Kein Roman von Rafik Schami

Valentin Hacken

Ankommen

Die Bahn hat Schwierigkeiten, höhere Gewalt, aber S. und ich finden, es ist noch zu früh für Notstandshandlungen und bummeln durch den »Frankfurt Flughafen Fernbahnhof«. Die Lebensmittelgeschäfte könnte man von Erscheinung und Einrichtung her in ländlichen Gebieten gut als Edelboutiquen durchgehen lassen und auch die Preise von Sushi-Salat-Couscous-Variationen sind beeindruckend. Leider ist außer uns niemand unterwegs, den man fragen könnte, wie das StGB Diebstahl definiert und so begnügen wir uns mit Obst und Zigaretten. Die S-Bahn zur Messe ist voll. Mich erstaunt weniger, dass die meisten Länder Vertreter herbeigeordert haben, sondern mehr, dass alle wach sind. Überall wird gesprochen, meistens englisch und nicht immer ist klar, ob das Handy oder der Nachbar Adressat der Botschaften ist. Wer schon einen Ausweis der Buchmesse trägt, hat dazu die passenden Augenränder und sich wohl schon auf den diversen Empfängen der Verlage herumgetrieben. An der Messe angekommen wird uns wieder klar, dass Frankfurt am Main als Stadt viel zu klein für den langen Namen ist, die markanten Skyline-Bauten drängeln sich auf engstem Raum und scheinen wie wir auf die Messe zu schauen, nur von weiter oben.

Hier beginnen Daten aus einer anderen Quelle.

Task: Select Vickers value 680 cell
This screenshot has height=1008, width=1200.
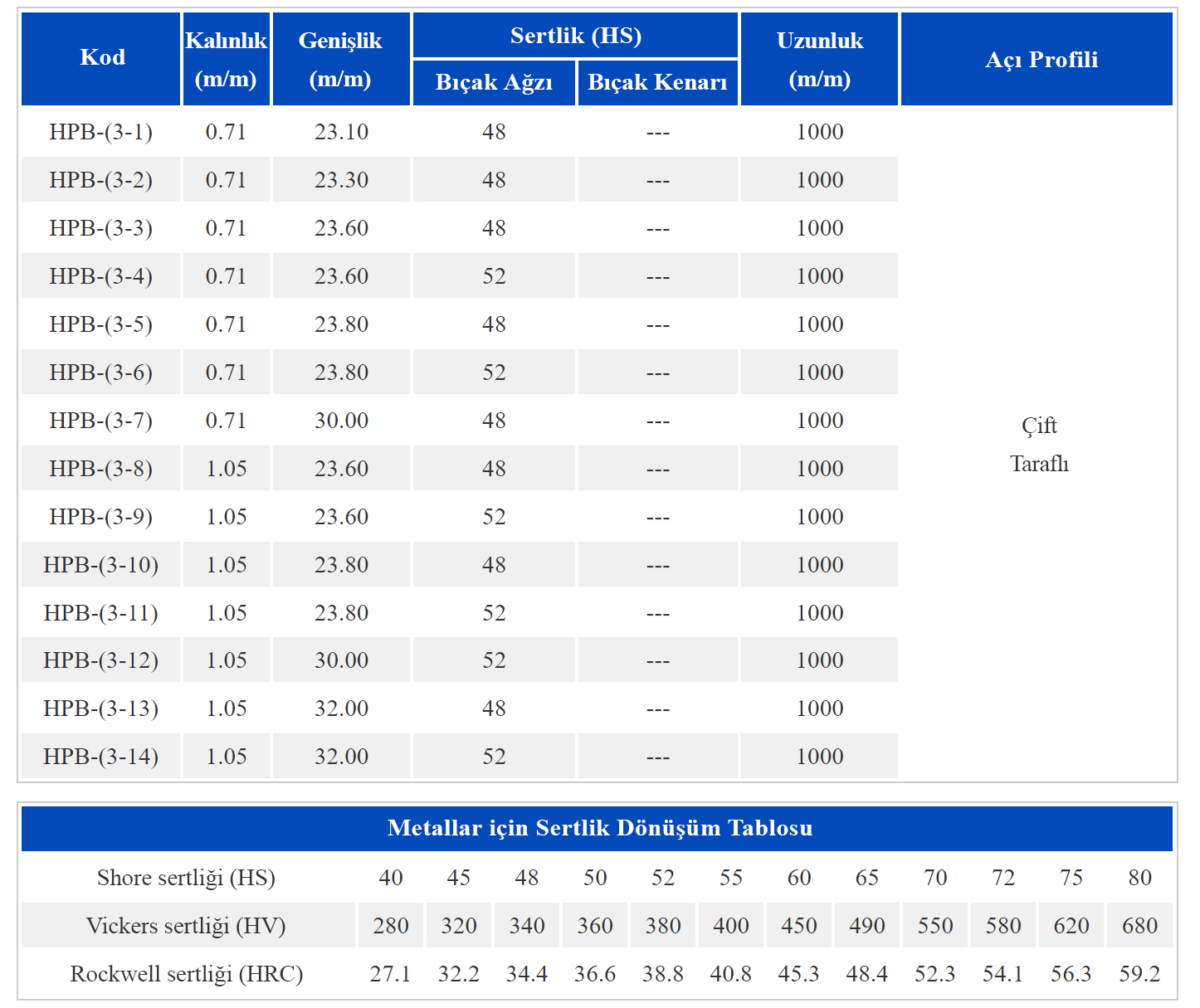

Als die Hostess am Presseschalter auch im dritten Anlauf mit ihrem Zwei-Finger-Tipp-System an S. Nachnamen scheitert, bekomme ich Lust, sie nach den Maßnahmen des Jobcenters zu fragen, die ihr hier ein paar hektische Stunden beschert haben müssen. Aber S. Blick warnt mich und ich falte lieber stumm meinen Messeausweis in ein Format, das der Plastikhülle ähnelt und befestige ihn an meiner Hose. Am Ende der fünf Messetage werden 280.194 Besucher auf 7.384 Aussteller aus 106 Ländern getroffen und 3.200 Veranstaltungen über die Bühnen gegangen sein. Wir betreten nach kurzen Orientierungsschwierigkeiten als zwei von etwa 10.000 Journalisten bei blauem Himmel und leichtem Wind das Gelände. Ich überschlage, dass heute etwa 640 Veranstaltungen stattfinden müssen und wir bei einer Verweildauer von zwei Minuten pro Stand heute etwa 4 % des Messeangebots besichtigen können. S. sucht die Island-Halle auf dem Messeplan und ich etwas zum Festhalten.

Schauen

Auf dem Innenhof zwischen den Messegebäuden ist von der »Internationalen Automobil Ausstellung« (IAA) ein Ufo übrig geblieben, das sich schwarz-weiß und futuristisch geschwungen an den Boden schmiegt, als wollte es unter keinen Umständen wieder abfliegen. Neben einem Kinosaal befinden sich Arbeitsräume für Journalisten. Der Sponsor Audi hat einige seiner Modelle stehen lassen, beflissene Promoter helfen einem übergewichtigen SWR-Redakteur aus den Ledersitzen und sind wohl zu freundlich, um ihm die Preisklasse des panzerähnlichen Geländewagens zu nennen. Im Pressezentrum sammeln wir Veranstaltungslisten und Grußworte ein und übergeben unsere Jacken. Eine Weile stehen wir staunend vor der Installation von Christopher Baker, 132 Thermodrucker wie man sie von Kassen kennt, drucken laufend und sortiert Twitter-Nachrichten. Es könnten auch Belege für die aktuell verkauften Buchlizenzen sein.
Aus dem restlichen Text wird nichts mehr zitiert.